Not a single Liberal was elected in the western Prairie provinces, which Turnbull called a “major problem” for Trudeau.
But while the Conservatives were able to make marginal gains, Monday’s result marked a clear defeat for Scheer, whose campaign pledges to quash carbon pricing legislation and cut taxes failed to resonate with voters.
Scheer, who had openly mused about winning a majority in the days leading up to the election, nonetheless issued a stark warning to the Liberals on Monday evening.
“Mr Trudeau, when your government falls, Conservatives will be ready and we will win,” he told supporters at his concession speech.
But his own party’s poor performance is likely to raise questions about Scheer’s viability as a leader, after he failed to catalyze voter frustration and topple a wounded Trudeau. Heading into the final weeks, the incumbent prime minister was fending off attacks for his role in the SNC Lavalin scandal, as well as apologizing for images showing him in blackface.
“If Scheer couldn’t win now – when will he?” said Turnbull, pointing out that the Tory leader failed to grow his base beyond the Prairies.
While Monday’s result marks a significant erosion of support for the prime minister, the narrow victory will be enough to ensure Trudeau’s signature policies – including the national carbon tax – remain in place.
Now, all eyes will be on how Trudeau reaches out to parties with a “confidence-and-supply” deal, in which junior partners support the government on individual pieces of legislation, as opposed to joining in a fully-fledged coalition.

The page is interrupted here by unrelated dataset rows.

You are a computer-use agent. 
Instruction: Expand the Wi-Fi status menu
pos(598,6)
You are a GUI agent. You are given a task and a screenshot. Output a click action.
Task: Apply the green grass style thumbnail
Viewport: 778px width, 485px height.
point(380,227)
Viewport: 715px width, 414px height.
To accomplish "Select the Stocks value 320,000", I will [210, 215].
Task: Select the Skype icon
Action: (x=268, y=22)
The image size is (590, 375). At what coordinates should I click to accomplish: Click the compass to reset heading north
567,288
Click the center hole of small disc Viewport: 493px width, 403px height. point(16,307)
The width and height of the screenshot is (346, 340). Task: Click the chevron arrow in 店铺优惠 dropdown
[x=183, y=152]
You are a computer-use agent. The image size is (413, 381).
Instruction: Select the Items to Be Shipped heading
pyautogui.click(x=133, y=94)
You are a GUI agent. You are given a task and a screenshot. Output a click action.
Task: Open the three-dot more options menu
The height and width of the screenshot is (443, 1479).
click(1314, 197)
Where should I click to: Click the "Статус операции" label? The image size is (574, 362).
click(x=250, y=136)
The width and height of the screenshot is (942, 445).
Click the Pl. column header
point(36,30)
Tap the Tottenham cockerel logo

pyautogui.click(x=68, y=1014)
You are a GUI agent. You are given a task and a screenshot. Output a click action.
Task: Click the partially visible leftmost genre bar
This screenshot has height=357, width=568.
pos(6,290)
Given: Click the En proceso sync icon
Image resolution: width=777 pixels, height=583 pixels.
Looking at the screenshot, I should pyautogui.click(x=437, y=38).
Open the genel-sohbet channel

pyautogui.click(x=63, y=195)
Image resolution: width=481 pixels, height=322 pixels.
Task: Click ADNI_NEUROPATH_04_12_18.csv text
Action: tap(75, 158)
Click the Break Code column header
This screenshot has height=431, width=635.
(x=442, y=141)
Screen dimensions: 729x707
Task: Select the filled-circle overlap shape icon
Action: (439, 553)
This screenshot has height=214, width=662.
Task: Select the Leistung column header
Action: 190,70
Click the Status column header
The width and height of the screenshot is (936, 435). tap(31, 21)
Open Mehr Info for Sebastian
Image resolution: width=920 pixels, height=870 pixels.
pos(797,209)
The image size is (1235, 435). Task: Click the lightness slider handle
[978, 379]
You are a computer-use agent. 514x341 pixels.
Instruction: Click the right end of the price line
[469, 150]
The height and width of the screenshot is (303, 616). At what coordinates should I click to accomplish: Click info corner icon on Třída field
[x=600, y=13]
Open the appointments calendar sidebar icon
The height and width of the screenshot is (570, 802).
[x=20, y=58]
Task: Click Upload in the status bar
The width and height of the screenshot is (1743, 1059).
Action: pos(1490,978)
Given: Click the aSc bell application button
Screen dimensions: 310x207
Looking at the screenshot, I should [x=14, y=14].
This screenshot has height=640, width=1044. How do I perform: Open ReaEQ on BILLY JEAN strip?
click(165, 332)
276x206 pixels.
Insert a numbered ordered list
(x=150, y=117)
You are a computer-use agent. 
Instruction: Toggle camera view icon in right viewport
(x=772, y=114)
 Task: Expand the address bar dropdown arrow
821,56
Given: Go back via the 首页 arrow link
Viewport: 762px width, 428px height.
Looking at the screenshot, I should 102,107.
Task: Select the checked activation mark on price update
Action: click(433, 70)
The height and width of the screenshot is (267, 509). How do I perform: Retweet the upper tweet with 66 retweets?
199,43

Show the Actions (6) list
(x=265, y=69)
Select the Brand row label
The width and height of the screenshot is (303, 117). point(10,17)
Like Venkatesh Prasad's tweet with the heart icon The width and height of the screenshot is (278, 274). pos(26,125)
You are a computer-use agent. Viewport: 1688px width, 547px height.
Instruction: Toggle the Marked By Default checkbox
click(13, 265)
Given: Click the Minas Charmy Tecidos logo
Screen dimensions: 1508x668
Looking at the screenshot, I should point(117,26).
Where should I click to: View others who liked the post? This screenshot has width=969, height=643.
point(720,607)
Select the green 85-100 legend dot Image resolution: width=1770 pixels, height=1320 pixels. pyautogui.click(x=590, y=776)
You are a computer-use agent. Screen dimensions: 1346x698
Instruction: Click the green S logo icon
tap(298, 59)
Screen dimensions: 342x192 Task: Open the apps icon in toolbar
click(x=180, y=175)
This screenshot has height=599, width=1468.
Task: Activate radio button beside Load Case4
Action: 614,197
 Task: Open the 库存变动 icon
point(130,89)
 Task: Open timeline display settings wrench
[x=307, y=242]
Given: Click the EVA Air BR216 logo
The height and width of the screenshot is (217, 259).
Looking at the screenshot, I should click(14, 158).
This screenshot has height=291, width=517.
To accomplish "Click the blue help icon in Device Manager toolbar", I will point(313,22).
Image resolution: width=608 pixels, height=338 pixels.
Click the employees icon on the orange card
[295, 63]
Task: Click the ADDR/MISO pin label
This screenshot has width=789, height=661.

The deal-making will leave the balance of power in the hands of the New Democratic party and the nominally separatist Bloc Québécois.
While it holds the necessary amount of seats the to prop up a Liberal government, the NDP is also cash-strapped and struggling, having literally mortgaged its office in Ottawa to help fund its national campaign.
“The last thing the NDP want is an election,” said Turnbull. “But if the [Liberal] government wants NDP support, they will likely have to make some kind of concession for it.”
Singh – who failed to convert immense personal popularity into electoral wins – has made a commitment to fighting climate change and funding healthcare key requirements, meaning Trudeau could steer his government further to the left.
Since Yves-François Blanchet took over as leader in January, the Bloc has roared back into relevance– and is also keen to do business with Trudeau. With 32 seats in parliament, it has more clout than the NDP. While Blanchet vowed to fight any effort that would negatively affect the francophone province, including any pipeline projects, he also left the door open to supporting the Liberals.
“The government has options,” said Turnbull. “As much as [Singh’s] got the numbers to be a kingmaker, so too does somebody else. This will be interesting to watch.”